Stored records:

____________

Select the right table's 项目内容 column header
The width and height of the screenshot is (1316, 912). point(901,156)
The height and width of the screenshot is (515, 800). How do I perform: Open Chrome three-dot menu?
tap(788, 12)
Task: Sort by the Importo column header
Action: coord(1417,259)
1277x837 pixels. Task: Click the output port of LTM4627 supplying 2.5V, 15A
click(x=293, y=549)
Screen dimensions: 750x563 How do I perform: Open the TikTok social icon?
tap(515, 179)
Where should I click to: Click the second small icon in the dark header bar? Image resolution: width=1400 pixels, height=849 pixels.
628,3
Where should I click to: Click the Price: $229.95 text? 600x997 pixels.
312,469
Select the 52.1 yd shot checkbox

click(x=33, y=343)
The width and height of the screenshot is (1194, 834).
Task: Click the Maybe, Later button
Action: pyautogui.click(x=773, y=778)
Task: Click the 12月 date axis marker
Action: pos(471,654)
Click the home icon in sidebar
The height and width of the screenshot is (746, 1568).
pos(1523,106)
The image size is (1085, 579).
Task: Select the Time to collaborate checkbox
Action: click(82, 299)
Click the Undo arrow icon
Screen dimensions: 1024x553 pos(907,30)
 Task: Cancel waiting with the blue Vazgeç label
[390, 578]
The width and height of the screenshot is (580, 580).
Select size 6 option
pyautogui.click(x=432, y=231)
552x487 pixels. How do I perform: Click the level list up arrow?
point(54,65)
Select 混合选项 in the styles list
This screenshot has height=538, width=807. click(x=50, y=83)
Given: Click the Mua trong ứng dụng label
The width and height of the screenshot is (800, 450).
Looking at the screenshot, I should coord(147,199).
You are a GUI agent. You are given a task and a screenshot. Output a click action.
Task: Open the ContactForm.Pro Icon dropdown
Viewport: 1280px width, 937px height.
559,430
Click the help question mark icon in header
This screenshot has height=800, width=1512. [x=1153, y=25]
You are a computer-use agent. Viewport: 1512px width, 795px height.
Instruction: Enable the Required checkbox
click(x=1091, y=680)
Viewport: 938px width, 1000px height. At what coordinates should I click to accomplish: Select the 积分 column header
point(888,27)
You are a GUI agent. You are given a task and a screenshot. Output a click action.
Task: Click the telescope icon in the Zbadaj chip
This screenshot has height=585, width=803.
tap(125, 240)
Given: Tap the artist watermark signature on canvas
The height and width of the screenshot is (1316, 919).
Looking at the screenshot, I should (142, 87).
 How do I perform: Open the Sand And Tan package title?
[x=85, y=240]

____________

- ASSIGNED TASK
What is needed is an exact copy of the line containing "Click the Undo arrow icon" and each line after it, through the final line of the entries above.

- FINAL ANSWER
Click the Undo arrow icon
Screen dimensions: 1024x553 pos(907,30)
 Task: Cancel waiting with the blue Vazgeç label
[390, 578]
The width and height of the screenshot is (580, 580).
Select size 6 option
pyautogui.click(x=432, y=231)
552x487 pixels. How do I perform: Click the level list up arrow?
point(54,65)
Select 混合选项 in the styles list
This screenshot has height=538, width=807. click(x=50, y=83)
Given: Click the Mua trong ứng dụng label
The width and height of the screenshot is (800, 450).
Looking at the screenshot, I should coord(147,199).
You are a GUI agent. You are given a task and a screenshot. Output a click action.
Task: Open the ContactForm.Pro Icon dropdown
Viewport: 1280px width, 937px height.
559,430
Click the help question mark icon in header
This screenshot has height=800, width=1512. [x=1153, y=25]
You are a computer-use agent. Viewport: 1512px width, 795px height.
Instruction: Enable the Required checkbox
click(x=1091, y=680)
Viewport: 938px width, 1000px height. At what coordinates should I click to accomplish: Select the 积分 column header
point(888,27)
You are a GUI agent. You are given a task and a screenshot. Output a click action.
Task: Click the telescope icon in the Zbadaj chip
This screenshot has height=585, width=803.
tap(125, 240)
Given: Tap the artist watermark signature on canvas
The height and width of the screenshot is (1316, 919).
Looking at the screenshot, I should (142, 87).
 How do I perform: Open the Sand And Tan package title?
[x=85, y=240]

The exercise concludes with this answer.